Anatomically, the skin is composed of two layers: the epidermis and the dermis. The epidermis, which is the outermost layer of the skin, is characterized as follows:
  • Avascular
  • Varies in thickness (depending on body location)
  • A dry structure which sheds cells and replaces itself every 4-6 weeks
  • Approximately the thickness of a piece of plastic wrap
The dermis is located directly beneath the epidermis and is characterized as follows:
  • Provides strength and structural support through a vascular network of connective tissues
  • Contains blood vessels, nerves, hair, nails, sebaceous glands, and sweat glands
  • Is thicker than the epidermis
Below the dermis is the subcutaneous tissue which is composed of major vessels, lymphatics, fat, and connective tissue. This area provides insulation and nutritional support for the skin. Located below the subcutaneous tissue are fascia, muscles, tendons, and bone. All layers of tissue below the epidermis are moist.

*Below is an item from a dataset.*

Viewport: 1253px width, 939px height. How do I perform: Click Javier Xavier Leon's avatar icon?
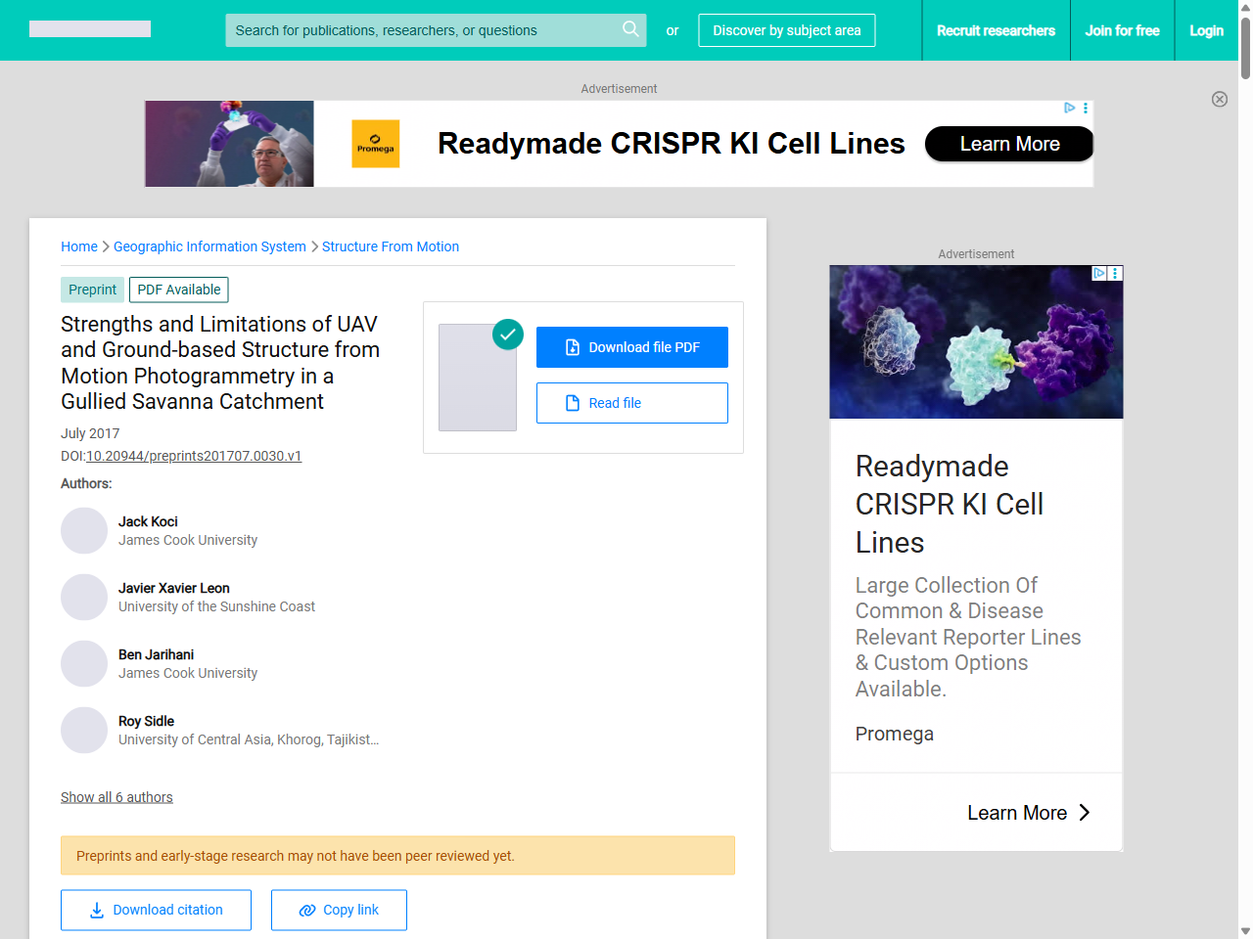pos(84,598)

Therefore, moisture retentive wound care treatments are usually indicated in order to maintain cell life and proliferation.
The skin changes as we age. The number of sweat glands declines and the epithelial and fatty layers of the subcutaneous tissue become thinner. As this padding is lost, a higher risk of skin breakdown secondary to pressure, friction, stripping, and shearing exists. Itching and dry skin are also common complaints. Disease states, dehydration, malnutrition, medications, and immobilization may further affect the skin and, when a wound is present, may impair healing.
Variations in skin color based on ethnic background can lead to a missed diagnosis of early compromise. Although the epidermal outer layer in black patients is the same thickness as that of lighter skinned individuals, there are a greater numbers of cells which are arranged in a more compact fashion. This results in a more effective barrier to chemical and mechanical insults. However, the dark pigmentation also makes assessment of early injury and treatment more difficult to detect. In black patients, an "ashy" appearance of the skin, warmth, tightness, or firmness under the skin are signs of early compromise.
An in-depth discussion of the skin is beyond the scope of this material. However, knowledge of optimal conditions for healthy skin is important to understanding the rationale for prevention techniques.